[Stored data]
━━━━━━━━━━━━━━━━━━━━

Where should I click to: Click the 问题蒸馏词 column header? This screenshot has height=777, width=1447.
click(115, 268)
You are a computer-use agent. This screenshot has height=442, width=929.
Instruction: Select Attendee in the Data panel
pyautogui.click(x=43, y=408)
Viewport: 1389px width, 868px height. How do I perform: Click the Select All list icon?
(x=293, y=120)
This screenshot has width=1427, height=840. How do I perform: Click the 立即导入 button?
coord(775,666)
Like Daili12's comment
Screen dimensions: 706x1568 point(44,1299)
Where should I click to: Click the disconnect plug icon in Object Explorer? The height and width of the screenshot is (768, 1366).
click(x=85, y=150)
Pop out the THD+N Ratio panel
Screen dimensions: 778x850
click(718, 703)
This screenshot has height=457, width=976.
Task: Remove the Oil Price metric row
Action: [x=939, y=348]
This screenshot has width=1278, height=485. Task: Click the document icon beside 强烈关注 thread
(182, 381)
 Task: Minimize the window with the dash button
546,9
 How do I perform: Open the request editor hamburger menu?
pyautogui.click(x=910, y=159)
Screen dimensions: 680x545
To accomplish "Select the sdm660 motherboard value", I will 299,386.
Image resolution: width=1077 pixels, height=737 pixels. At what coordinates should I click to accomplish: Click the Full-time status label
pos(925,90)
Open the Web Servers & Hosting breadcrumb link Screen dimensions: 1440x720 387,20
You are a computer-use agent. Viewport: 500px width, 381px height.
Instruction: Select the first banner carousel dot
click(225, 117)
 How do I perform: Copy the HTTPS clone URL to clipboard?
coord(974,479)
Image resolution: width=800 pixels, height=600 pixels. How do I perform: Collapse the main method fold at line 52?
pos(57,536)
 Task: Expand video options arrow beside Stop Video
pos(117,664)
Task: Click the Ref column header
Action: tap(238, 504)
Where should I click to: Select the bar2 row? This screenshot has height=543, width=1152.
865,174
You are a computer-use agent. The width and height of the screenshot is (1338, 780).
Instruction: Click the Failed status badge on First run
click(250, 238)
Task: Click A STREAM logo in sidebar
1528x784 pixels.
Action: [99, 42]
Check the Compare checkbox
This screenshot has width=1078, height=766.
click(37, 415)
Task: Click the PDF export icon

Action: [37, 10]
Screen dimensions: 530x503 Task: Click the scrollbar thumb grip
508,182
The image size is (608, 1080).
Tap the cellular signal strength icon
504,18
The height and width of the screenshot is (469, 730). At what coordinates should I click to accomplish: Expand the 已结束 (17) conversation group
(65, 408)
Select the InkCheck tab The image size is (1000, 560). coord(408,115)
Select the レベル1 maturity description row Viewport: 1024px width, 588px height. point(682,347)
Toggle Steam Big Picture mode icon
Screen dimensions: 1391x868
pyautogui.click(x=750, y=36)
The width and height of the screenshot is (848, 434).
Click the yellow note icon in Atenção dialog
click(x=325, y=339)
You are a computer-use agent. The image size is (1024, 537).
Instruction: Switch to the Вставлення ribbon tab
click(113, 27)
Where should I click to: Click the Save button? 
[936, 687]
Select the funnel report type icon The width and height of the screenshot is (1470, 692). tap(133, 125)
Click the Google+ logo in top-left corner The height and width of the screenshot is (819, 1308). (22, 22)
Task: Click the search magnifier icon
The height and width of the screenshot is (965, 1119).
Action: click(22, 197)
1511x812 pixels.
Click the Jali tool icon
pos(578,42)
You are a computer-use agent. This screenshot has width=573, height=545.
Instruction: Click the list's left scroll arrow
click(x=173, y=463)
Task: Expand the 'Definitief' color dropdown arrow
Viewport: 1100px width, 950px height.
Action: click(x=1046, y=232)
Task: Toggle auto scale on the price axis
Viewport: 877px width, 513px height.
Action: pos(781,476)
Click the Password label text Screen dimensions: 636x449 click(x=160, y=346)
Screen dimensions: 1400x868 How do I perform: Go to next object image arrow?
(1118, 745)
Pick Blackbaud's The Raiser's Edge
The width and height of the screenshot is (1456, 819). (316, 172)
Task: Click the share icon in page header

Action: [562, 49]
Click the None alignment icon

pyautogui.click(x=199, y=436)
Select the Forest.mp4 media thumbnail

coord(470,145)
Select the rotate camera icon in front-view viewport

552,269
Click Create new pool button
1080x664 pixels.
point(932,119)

━━━━━━━━━━━━━━━━━━━━

Exercise: Output all of the data exactly.

Solved problem:
Where should I click to: Click the 问题蒸馏词 column header? This screenshot has height=777, width=1447.
click(115, 268)
You are a computer-use agent. This screenshot has height=442, width=929.
Instruction: Select Attendee in the Data panel
pyautogui.click(x=43, y=408)
Viewport: 1389px width, 868px height. How do I perform: Click the Select All list icon?
(x=293, y=120)
This screenshot has width=1427, height=840. How do I perform: Click the 立即导入 button?
coord(775,666)
Like Daili12's comment
Screen dimensions: 706x1568 point(44,1299)
Where should I click to: Click the disconnect plug icon in Object Explorer? The height and width of the screenshot is (768, 1366).
click(x=85, y=150)
Pop out the THD+N Ratio panel
Screen dimensions: 778x850
click(718, 703)
This screenshot has height=457, width=976.
Task: Remove the Oil Price metric row
Action: [x=939, y=348]
This screenshot has width=1278, height=485. Task: Click the document icon beside 强烈关注 thread
(182, 381)
 Task: Minimize the window with the dash button
546,9
 How do I perform: Open the request editor hamburger menu?
pyautogui.click(x=910, y=159)
Screen dimensions: 680x545
To accomplish "Select the sdm660 motherboard value", I will 299,386.
Image resolution: width=1077 pixels, height=737 pixels. At what coordinates should I click to accomplish: Click the Full-time status label
pos(925,90)
Open the Web Servers & Hosting breadcrumb link Screen dimensions: 1440x720 387,20
You are a computer-use agent. Viewport: 500px width, 381px height.
Instruction: Select the first banner carousel dot
click(225, 117)
 How do I perform: Copy the HTTPS clone URL to clipboard?
coord(974,479)
Image resolution: width=800 pixels, height=600 pixels. How do I perform: Collapse the main method fold at line 52?
pos(57,536)
 Task: Expand video options arrow beside Stop Video
pos(117,664)
Task: Click the Ref column header
Action: tap(238, 504)
Where should I click to: Select the bar2 row? This screenshot has height=543, width=1152.
865,174
You are a computer-use agent. The width and height of the screenshot is (1338, 780).
Instruction: Click the Failed status badge on First run
click(250, 238)
Task: Click A STREAM logo in sidebar
1528x784 pixels.
Action: [99, 42]
Check the Compare checkbox
This screenshot has width=1078, height=766.
click(37, 415)
Task: Click the PDF export icon

Action: [37, 10]
Screen dimensions: 530x503 Task: Click the scrollbar thumb grip
508,182
The image size is (608, 1080).
Tap the cellular signal strength icon
504,18
The height and width of the screenshot is (469, 730). At what coordinates should I click to accomplish: Expand the 已结束 (17) conversation group
(65, 408)
Select the InkCheck tab The image size is (1000, 560). coord(408,115)
Select the レベル1 maturity description row Viewport: 1024px width, 588px height. point(682,347)
Toggle Steam Big Picture mode icon
Screen dimensions: 1391x868
pyautogui.click(x=750, y=36)
The width and height of the screenshot is (848, 434).
Click the yellow note icon in Atenção dialog
click(x=325, y=339)
You are a computer-use agent. The image size is (1024, 537).
Instruction: Switch to the Вставлення ribbon tab
click(113, 27)
Where should I click to: Click the Save button? 
[936, 687]
Select the funnel report type icon The width and height of the screenshot is (1470, 692). tap(133, 125)
Click the Google+ logo in top-left corner The height and width of the screenshot is (819, 1308). (22, 22)
Task: Click the search magnifier icon
The height and width of the screenshot is (965, 1119).
Action: click(22, 197)
1511x812 pixels.
Click the Jali tool icon
pos(578,42)
You are a computer-use agent. This screenshot has width=573, height=545.
Instruction: Click the list's left scroll arrow
click(x=173, y=463)
Task: Expand the 'Definitief' color dropdown arrow
Viewport: 1100px width, 950px height.
Action: click(x=1046, y=232)
Task: Toggle auto scale on the price axis
Viewport: 877px width, 513px height.
Action: pos(781,476)
Click the Password label text Screen dimensions: 636x449 click(x=160, y=346)
Screen dimensions: 1400x868 How do I perform: Go to next object image arrow?
(1118, 745)
Pick Blackbaud's The Raiser's Edge
The width and height of the screenshot is (1456, 819). (316, 172)
Task: Click the share icon in page header

Action: [562, 49]
Click the None alignment icon

pyautogui.click(x=199, y=436)
Select the Forest.mp4 media thumbnail

coord(470,145)
Select the rotate camera icon in front-view viewport

552,269
Click Create new pool button
1080x664 pixels.
point(932,119)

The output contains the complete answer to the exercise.